**INSTRUCTIONS**.
[1] Shorten the paragraph of the bottle operation excerpt that begins "The present disclosure is further directed" into one brief sentence that keeps its main facts.
[2] Render the rows from the line containing "How do I perform: Click" through the end of the rows, inclusive, as a Markdown table with the columns Index and Line. Skip blank lines and leave out the pictures.

**DOCUMENT EXCERPT**.
The present disclosure is further directed to methods of operation of the bottles 300, 400 shown in FIGS. 3 and 4. Example methods within the scope of the present disclosure include methods of utilizing or operating the bottles 300, 400 at the well sites 100, 200 during downhole operations, including downhole conveyance, sampling, and uphole conveyance.
The following description is directed to a method of operating the single-phase bottle 300 during downhole operations and refers to FIGS. 1-3 and 5-8. Prior to downhole conveyance of the tool 110, 210, the bottle 300 may be filled with fluids. For example, the upper portion 324 of the chamber 304 may be primed with nitrogen or another gas and the lower portion 323 of the chamber 304 may be filled with the buffer fluid to pressurize gas within the upper portion 324. Also, the upper portion 326 of the chamber 306, the upper portion 322 of the chamber 302, and the fluid pathway 308, may be primed with the buffer fluid such that the piston 312 moves against the bottom end 331 of the chamber 302 and the piston 316 is located in an intermediate location within the chamber 306. The rod 361 may be set in the first position, such as to fluidly connect the upper portion 326 of the chamber 306 with the upper portion 322 of the chamber 302. One or more bottles 300 may then be installed within or form at least a portion of the sample module 122, 240, such that the ports 342 are fluidly connected with the flowlines 139, 245 and the ports 340 are exposed to the space external to the sample module 122, 240. The sample module 122, 240 may then be connected with the formation test module 124, 238 or otherwise as a part of the downhole tool 110, 210, which may then be conveyed within the wellbore 102, 202.

**AVAILABLE DATA**.
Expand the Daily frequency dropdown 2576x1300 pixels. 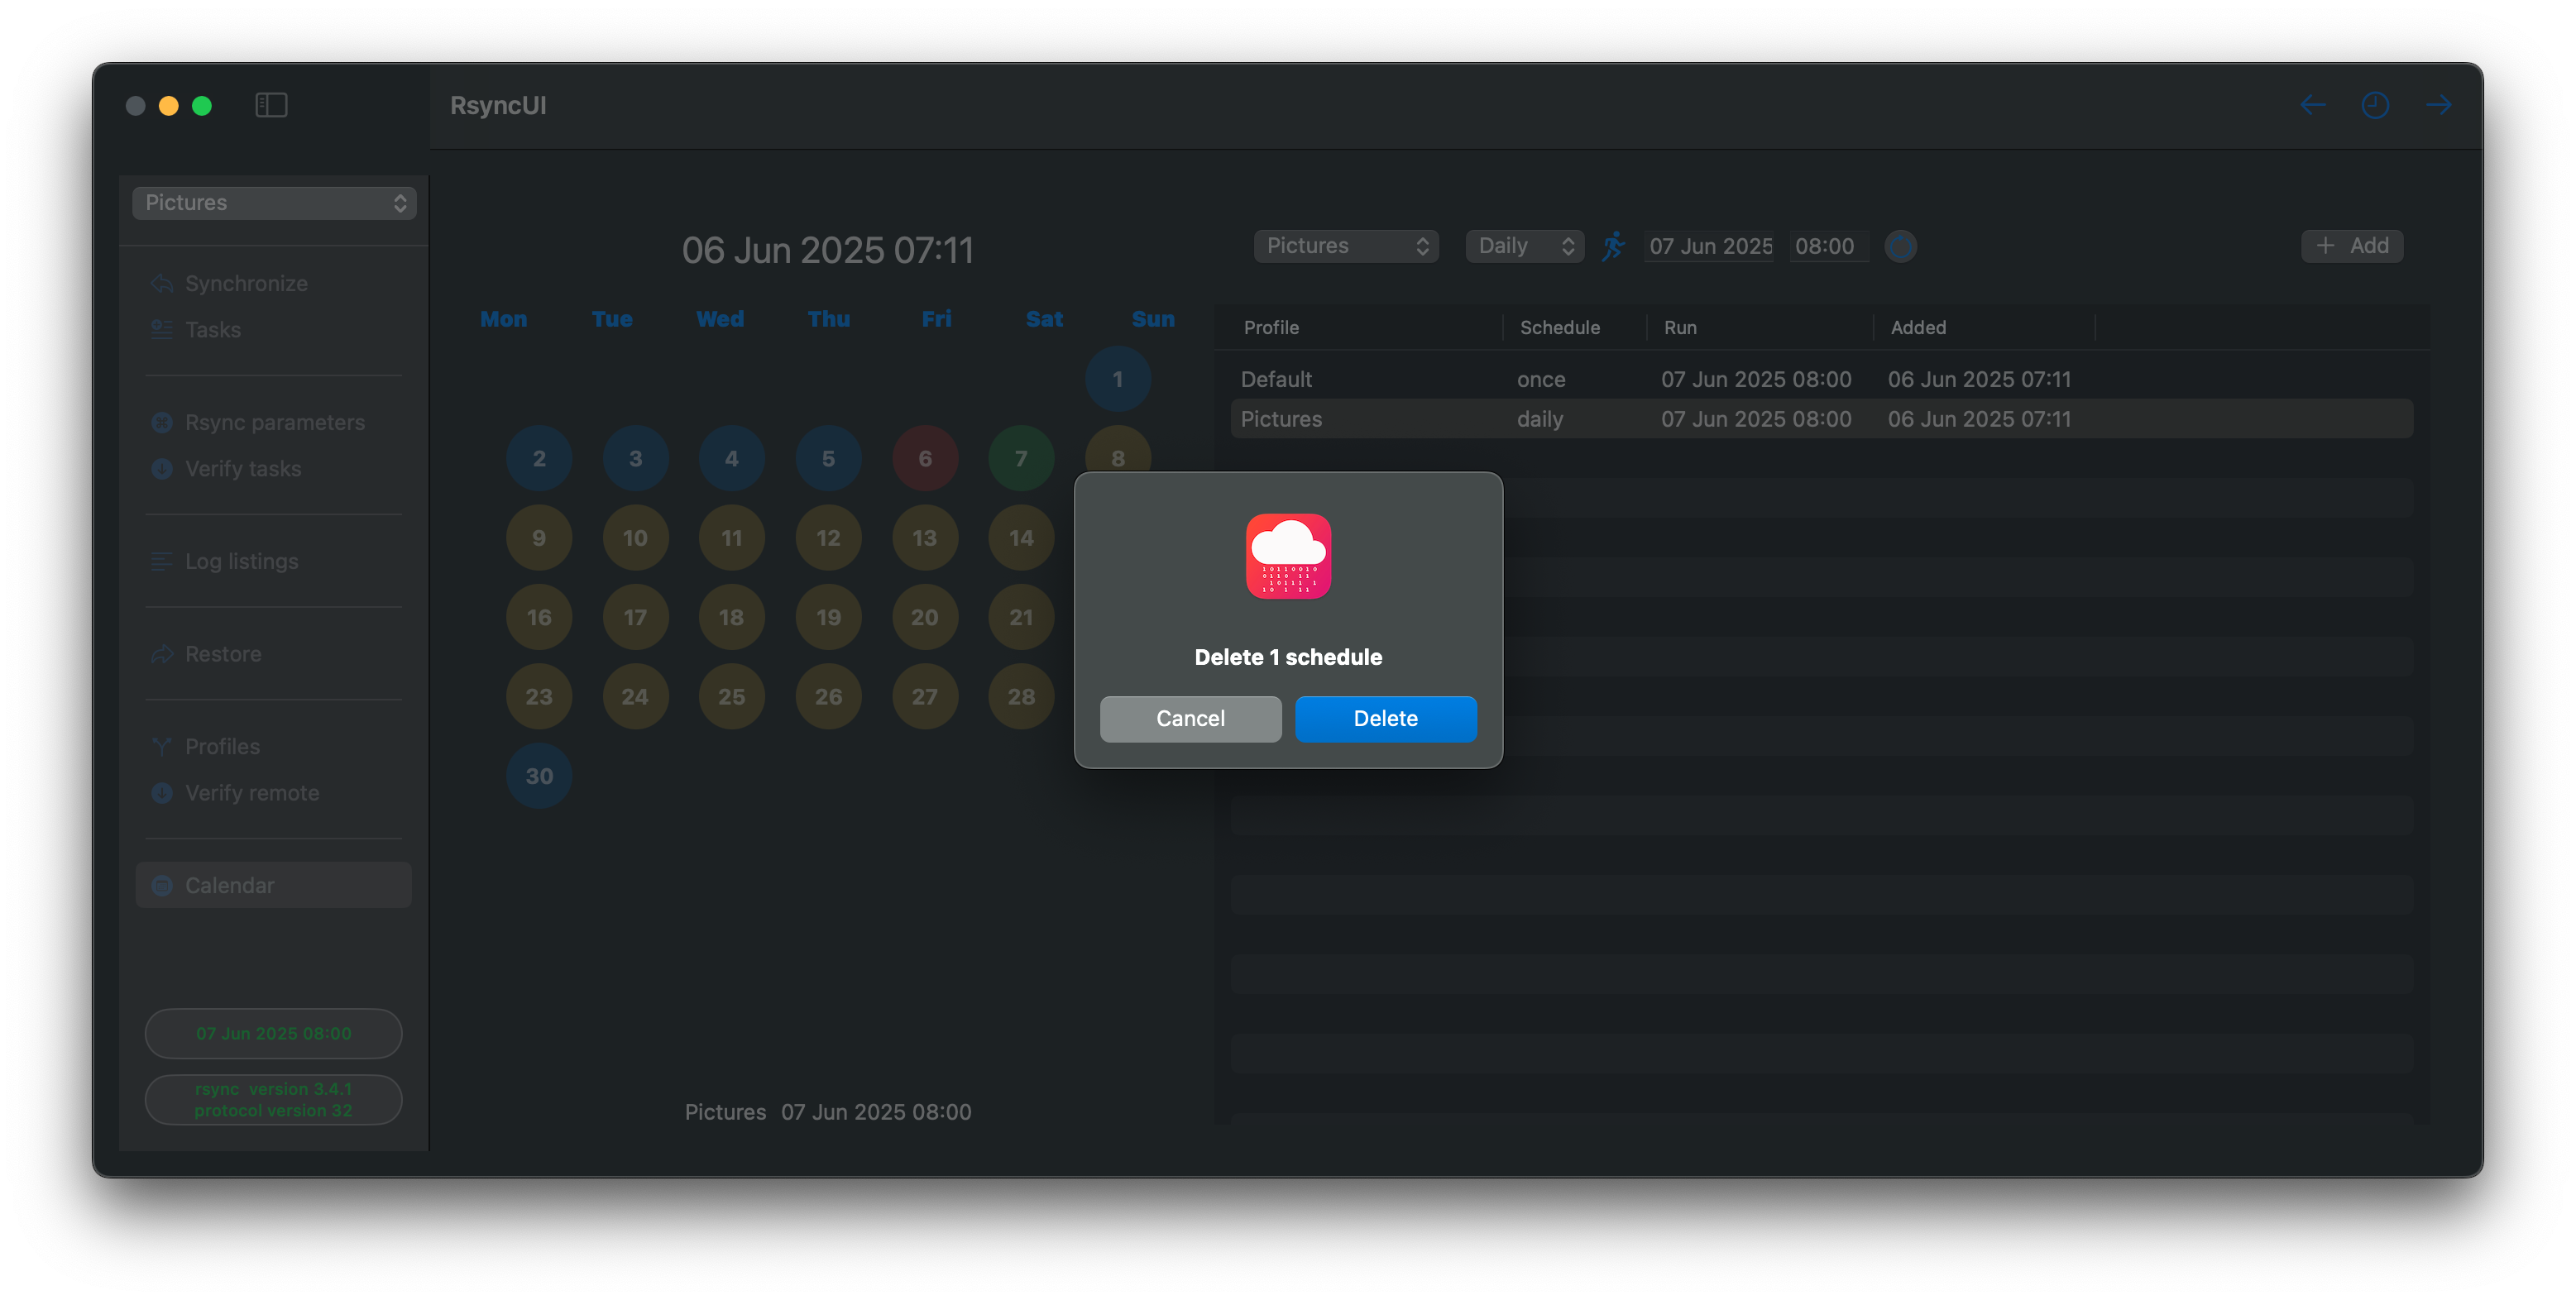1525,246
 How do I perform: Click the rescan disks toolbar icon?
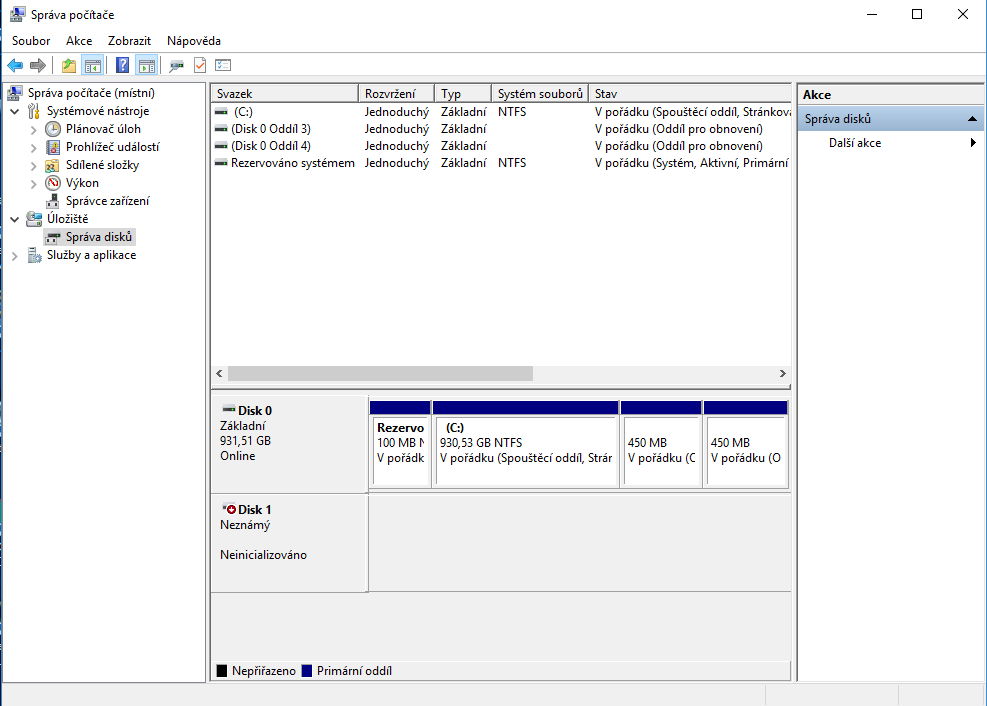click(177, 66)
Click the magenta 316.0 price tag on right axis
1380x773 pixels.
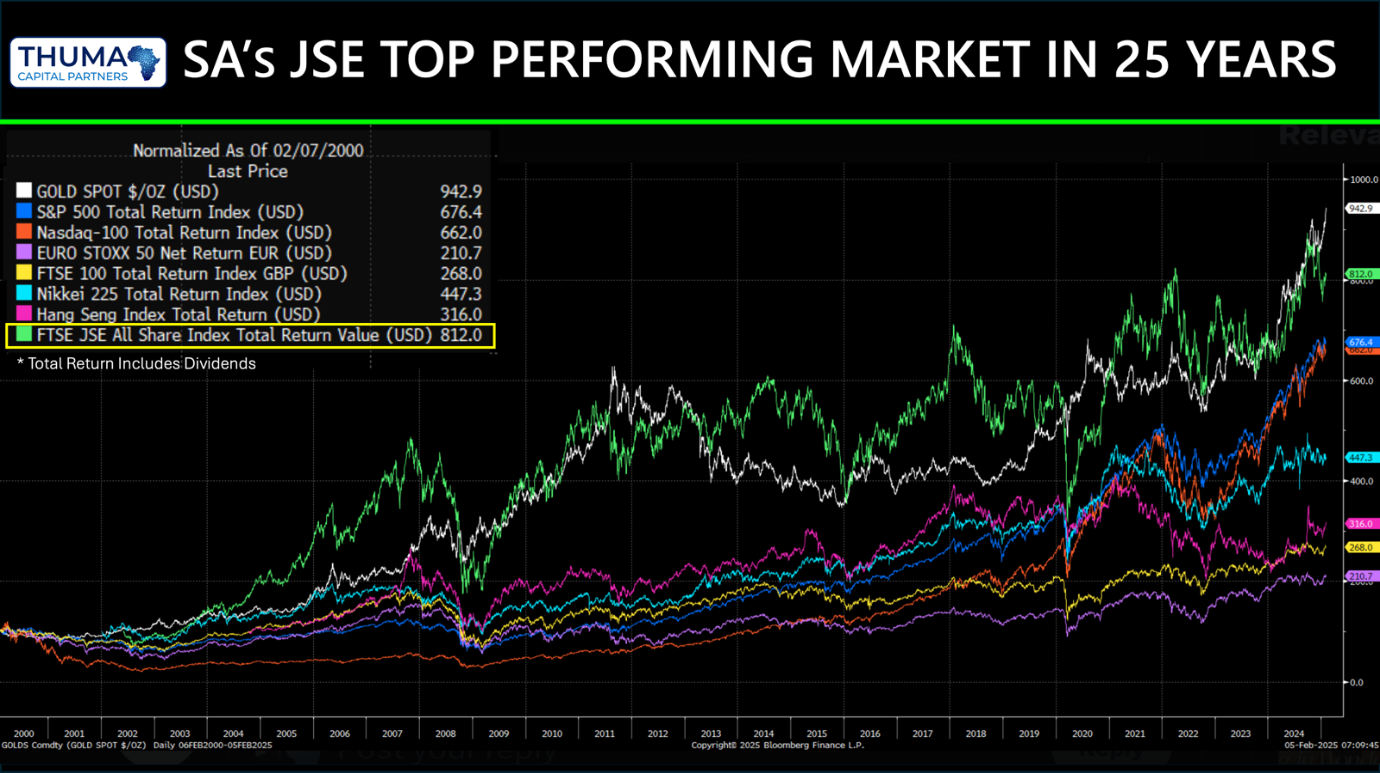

**SOLUTIONS PER TASK**.
[1] The disclosure also covers ways to operate bottles 300 and 400 (FIGS. 3 and 4) at well sites 100 and 200 during downhole operations, including downhole conveyance, sampling, and uphole conveyance.

[2]
| Index | Line |
|---|---|
| 1 |  How do I perform: Click the rescan disks toolbar icon? |
| 2 | click(177, 66) |
| 3 | Click the magenta 316.0 price tag on right axis |
| 4 | 1380x773 pixels. |